I don't know how many of you follow college football all that closely, but something really remarkable happened Sunday.
Yes, Sunday. The day after all the games.
The Associated Press poll came out and no team from the state of Florida was ranked in the Top 25.
None. Nada. Zilch.
This the first time since December 6, 1982, that that has happened. That was the last poll of the regular season. In the poll following the 1982 bowl games, Florida State popped in at No. 13.
Thus began a streak of 472 consecutive weeks of rankings that included at least one of the state’s traditional Big Three.
Over that span, the state that produced 10 AP/BCS national champions (Miami five, Florida three, and Florida State two). Going back to 1999, when Florida State won its second title, Miami has won one and should have won another, and Florida has won two.
After Miami won the 2001 BCS championship, I was asked to do a piece for some publication about the dominance of Florida football.
I don’t remember my exact words, but my general theme was this: “Get used to it. One of the state’s Big Three is going to be in the title picture pretty much every year.”
And now not one of them can even make the Top 25.
Get me rewrite on the phone.
So, what the hell happened here?
A lot.
Start with coaching changes.
Not one of the coaches who won those titles is on the field this year at a Florida School. Urban Meyer, who won twice at Florida, is analyzing college football for ESPN.
Bobby Bowden, who won two titles at Florida State, is enjoying retirement. (I hope.)
And Larry Coker, who won the 2001 championship at Miami and was fired after the 2006 season, has started the football program at Texas-San Antonio.
Will Muschamp is in his first year at Florida and has just seen his Gators lose big the last two weeks to Alabama and LSU, which kind of indicates how far the recruiting fell off at Florida in Meyer’s last couple of years.
Jimbo Fisher is in just his second year at Florida State and just saw his Seminoles lose to traditional ACC doormat Wake Forest. He was around in Bobby Bowden’s last season as the head-coach-in-waiting, so he still bears some of the responsibility for whatever the dropoff in talent level has been.
Miami is on its second coach since it fired Coker, Randy Shannon having been let go after last season. His replacement, Al Golden, nearly saw his Hurricanes win at Virginia Tech last Saturday but is off to a 2-3 start in his first year.
Maybe better things will be in the future for all three, but it will take some work.
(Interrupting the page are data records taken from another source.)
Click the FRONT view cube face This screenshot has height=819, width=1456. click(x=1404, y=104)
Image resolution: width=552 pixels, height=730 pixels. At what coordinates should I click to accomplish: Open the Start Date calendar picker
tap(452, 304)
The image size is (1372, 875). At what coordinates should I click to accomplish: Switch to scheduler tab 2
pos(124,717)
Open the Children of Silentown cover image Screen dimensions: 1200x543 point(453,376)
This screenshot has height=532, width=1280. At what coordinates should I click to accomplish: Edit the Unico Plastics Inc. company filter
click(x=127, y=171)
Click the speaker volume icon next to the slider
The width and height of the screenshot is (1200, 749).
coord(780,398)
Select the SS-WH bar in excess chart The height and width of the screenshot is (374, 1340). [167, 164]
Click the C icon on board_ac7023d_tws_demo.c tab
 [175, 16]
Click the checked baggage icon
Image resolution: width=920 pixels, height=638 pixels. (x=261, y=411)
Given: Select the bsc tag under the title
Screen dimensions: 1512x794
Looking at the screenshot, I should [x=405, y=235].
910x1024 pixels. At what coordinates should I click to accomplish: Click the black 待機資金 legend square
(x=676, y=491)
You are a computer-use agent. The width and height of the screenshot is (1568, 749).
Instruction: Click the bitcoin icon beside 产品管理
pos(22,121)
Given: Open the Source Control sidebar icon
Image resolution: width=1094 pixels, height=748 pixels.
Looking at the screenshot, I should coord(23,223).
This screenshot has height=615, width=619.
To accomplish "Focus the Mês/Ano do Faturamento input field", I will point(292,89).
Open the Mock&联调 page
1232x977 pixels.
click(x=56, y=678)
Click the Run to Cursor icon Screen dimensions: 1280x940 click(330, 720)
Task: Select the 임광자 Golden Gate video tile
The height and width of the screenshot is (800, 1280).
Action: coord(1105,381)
Besides the coaching changes, the other big difference since the 1980s and 1990s is that the state’s traditional Big Three aren’t the only kids on the recruiting block.
Sure, other schools from up north have always come to Florida to harvest the fertile recruiting ground in the state.
But more recently, South Florida (USF) and Central Florida (UCF) have been competing for the homegrown talent as well as the Gators, Seminoles, and Hurricanes. They don’t get the numbers when it comes to top prospects, but if they get one or two, that depletes the rosters of the Big Three.
And they will get those one or two or even three or four or more.
USF is in Tampa and in the last three years has notched wins over Florida State and Miami and started off this year with a win at Notre Dame. That gets the attention of kids who weren’t around when Howard Schnellenberger said he was roping of the “state of South Florida” and keeping in Miami area recruits for the U. (Well, he never really said the U. That is a recent thing.)
USF also has a charismatic and talkative coach at the helm in Skip Holtz, son of Lou. That’s a big help in attracting attention.
UCF is Orlando and doesn’t have a win over Miami, Florida, or Florida State, but it did beat Georgia last year in a bowl game to get in the final AP rankings for the first time, and the Knights could be in the mix to join the Big East Conference.
Both USF and UCF are also huge universities with relatively new facilities.
So, just like Miami, which is surrounded by top 100 prospects no more than a short drive away from the Coral Gables campus, both USF and UCF are going to have a shot at keeping some of the Tampa and Orlando kids at home to play for them in the future.
Plus, in addition to USF and UCF, there are two other schools in the South Florida area, Florida International and Florida Atlantic, that could siphon off a kid or two. FIU has a receiver and kick returner, T.Y. Hilton, who could probably play anywhere in the country.
And those two schools, as low as they are in the college football order of things, have something that their close neighbor, Miami, doesn’t have: An on-campus stadium.
So the absence of a Florida team from the national polls likely is going to be a temporary thing.
Florida will get back rather quickly if it can beat Auburn and Georgia in its next games.
Florida State has four games coming up it likely will win -- Duke, Maryland, North Carolina State, and Boston College.
Miami has a one-loss North Carolina team and an unbeaten Georgia Tech coming up, but if it plays like it did at Virginia Tech, could win both. That would get the Hurricanes back in the polls.
Then Miami and Florida State are set to play on Nov. 12 in Tallahassee. Florida State plays at Florida on Nov. 26.
I don’t look for any of these three to stay out of the polls for long. And my gut feeling is that one, or even two, of them will make a significant jump back to the top of the polls within the next couple of years.
But I have been wrong before. Like when I wrote college football fans better get used to seeing one of them competing for the national title every year.